Collected data:
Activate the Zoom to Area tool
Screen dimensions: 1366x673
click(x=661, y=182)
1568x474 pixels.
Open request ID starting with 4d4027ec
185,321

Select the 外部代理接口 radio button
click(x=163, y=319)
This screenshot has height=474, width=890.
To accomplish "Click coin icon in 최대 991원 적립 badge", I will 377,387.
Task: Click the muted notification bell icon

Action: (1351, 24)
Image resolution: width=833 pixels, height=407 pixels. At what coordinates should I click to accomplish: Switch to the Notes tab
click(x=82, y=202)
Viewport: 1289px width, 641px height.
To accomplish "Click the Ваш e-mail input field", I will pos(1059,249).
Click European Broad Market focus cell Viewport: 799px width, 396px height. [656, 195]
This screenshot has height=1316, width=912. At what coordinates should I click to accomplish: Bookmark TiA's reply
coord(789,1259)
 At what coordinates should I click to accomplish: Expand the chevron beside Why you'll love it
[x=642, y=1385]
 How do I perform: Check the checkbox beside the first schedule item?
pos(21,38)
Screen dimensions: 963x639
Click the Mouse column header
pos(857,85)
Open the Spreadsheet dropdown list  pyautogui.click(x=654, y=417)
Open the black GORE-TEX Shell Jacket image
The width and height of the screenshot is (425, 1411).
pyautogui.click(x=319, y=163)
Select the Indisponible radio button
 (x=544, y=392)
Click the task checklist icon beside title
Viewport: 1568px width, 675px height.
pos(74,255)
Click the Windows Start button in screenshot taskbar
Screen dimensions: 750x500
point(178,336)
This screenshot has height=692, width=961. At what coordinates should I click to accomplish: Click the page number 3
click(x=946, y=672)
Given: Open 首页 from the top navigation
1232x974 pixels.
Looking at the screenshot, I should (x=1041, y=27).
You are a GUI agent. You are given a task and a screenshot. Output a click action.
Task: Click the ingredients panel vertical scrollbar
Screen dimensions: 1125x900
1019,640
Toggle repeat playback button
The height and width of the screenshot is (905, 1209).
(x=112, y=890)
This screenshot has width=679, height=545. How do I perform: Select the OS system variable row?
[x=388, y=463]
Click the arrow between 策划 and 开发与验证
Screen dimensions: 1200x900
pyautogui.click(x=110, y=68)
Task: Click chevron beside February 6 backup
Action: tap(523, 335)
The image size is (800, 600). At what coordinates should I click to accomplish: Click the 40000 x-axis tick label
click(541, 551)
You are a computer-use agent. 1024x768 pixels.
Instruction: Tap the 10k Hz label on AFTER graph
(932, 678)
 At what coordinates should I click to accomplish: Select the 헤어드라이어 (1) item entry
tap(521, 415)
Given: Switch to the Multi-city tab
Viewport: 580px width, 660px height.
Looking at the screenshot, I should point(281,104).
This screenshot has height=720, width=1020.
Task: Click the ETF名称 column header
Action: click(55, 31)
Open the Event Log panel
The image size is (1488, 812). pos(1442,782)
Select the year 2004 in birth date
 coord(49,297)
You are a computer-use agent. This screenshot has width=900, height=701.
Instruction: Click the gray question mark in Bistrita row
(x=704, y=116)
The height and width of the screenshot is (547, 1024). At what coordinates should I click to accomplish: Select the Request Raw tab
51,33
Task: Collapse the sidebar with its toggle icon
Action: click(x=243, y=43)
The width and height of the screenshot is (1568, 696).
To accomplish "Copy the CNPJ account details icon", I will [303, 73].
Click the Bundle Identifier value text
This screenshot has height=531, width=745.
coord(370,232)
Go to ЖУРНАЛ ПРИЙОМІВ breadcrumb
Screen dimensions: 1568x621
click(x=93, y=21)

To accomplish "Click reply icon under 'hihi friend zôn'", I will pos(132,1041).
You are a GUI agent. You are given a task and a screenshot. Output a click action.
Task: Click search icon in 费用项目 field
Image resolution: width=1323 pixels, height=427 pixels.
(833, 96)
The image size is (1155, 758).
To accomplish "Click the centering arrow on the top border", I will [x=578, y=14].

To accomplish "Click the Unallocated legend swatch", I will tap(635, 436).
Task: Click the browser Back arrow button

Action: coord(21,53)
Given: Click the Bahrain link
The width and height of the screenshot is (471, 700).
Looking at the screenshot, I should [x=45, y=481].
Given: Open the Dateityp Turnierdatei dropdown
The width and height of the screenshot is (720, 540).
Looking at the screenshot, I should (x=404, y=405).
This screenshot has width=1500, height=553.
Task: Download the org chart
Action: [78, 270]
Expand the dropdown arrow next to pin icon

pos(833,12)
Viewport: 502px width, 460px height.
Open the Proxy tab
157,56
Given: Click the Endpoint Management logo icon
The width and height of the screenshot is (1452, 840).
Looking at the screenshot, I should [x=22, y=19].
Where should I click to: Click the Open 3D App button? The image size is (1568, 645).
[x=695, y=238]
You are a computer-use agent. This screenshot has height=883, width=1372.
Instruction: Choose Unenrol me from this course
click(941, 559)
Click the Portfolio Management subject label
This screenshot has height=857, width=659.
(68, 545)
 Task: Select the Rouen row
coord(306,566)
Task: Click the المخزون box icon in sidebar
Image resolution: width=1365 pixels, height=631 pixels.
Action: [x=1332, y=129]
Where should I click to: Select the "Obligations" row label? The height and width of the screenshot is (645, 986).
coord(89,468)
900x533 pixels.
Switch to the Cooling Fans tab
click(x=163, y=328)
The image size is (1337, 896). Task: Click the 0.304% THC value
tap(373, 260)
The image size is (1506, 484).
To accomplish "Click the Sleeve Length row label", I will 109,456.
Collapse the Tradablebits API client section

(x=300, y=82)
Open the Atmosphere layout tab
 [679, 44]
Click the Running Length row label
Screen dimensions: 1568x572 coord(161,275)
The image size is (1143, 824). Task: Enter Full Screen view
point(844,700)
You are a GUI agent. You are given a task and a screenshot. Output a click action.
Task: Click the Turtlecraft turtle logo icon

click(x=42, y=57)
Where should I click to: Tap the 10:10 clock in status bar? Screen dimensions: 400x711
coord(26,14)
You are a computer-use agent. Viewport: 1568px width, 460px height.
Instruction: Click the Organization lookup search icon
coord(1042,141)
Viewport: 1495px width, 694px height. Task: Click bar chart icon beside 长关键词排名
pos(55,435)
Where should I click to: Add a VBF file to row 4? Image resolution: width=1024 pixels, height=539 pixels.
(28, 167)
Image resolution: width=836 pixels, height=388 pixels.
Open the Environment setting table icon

* **ABOUT THIS TASK**: Among the records above, extract exactly the lines from the line with "Open request ID starting with 4d4027ec" to the line with "Click the arrow between 策划 and 开发与验证", both lines included, and leave out the rest.

* **WRITTEN RESPONSE**:
Open request ID starting with 4d4027ec
185,321

Select the 外部代理接口 radio button
click(x=163, y=319)
This screenshot has height=474, width=890.
To accomplish "Click coin icon in 최대 991원 적립 badge", I will 377,387.
Task: Click the muted notification bell icon

Action: (1351, 24)
Image resolution: width=833 pixels, height=407 pixels. At what coordinates should I click to accomplish: Switch to the Notes tab
click(x=82, y=202)
Viewport: 1289px width, 641px height.
To accomplish "Click the Ваш e-mail input field", I will pos(1059,249).
Click European Broad Market focus cell Viewport: 799px width, 396px height. [656, 195]
This screenshot has height=1316, width=912. At what coordinates should I click to accomplish: Bookmark TiA's reply
coord(789,1259)
 At what coordinates should I click to accomplish: Expand the chevron beside Why you'll love it
[x=642, y=1385]
 How do I perform: Check the checkbox beside the first schedule item?
pos(21,38)
Screen dimensions: 963x639
Click the Mouse column header
pos(857,85)
Open the Spreadsheet dropdown list  pyautogui.click(x=654, y=417)
Open the black GORE-TEX Shell Jacket image
The width and height of the screenshot is (425, 1411).
pyautogui.click(x=319, y=163)
Select the Indisponible radio button
 (x=544, y=392)
Click the task checklist icon beside title
Viewport: 1568px width, 675px height.
pos(74,255)
Click the Windows Start button in screenshot taskbar
Screen dimensions: 750x500
point(178,336)
This screenshot has height=692, width=961. At what coordinates should I click to accomplish: Click the page number 3
click(x=946, y=672)
Given: Open 首页 from the top navigation
1232x974 pixels.
Looking at the screenshot, I should (x=1041, y=27).
You are a GUI agent. You are given a task and a screenshot. Output a click action.
Task: Click the ingredients panel vertical scrollbar
Screen dimensions: 1125x900
1019,640
Toggle repeat playback button
The height and width of the screenshot is (905, 1209).
(x=112, y=890)
This screenshot has width=679, height=545. How do I perform: Select the OS system variable row?
[x=388, y=463]
Click the arrow between 策划 and 开发与验证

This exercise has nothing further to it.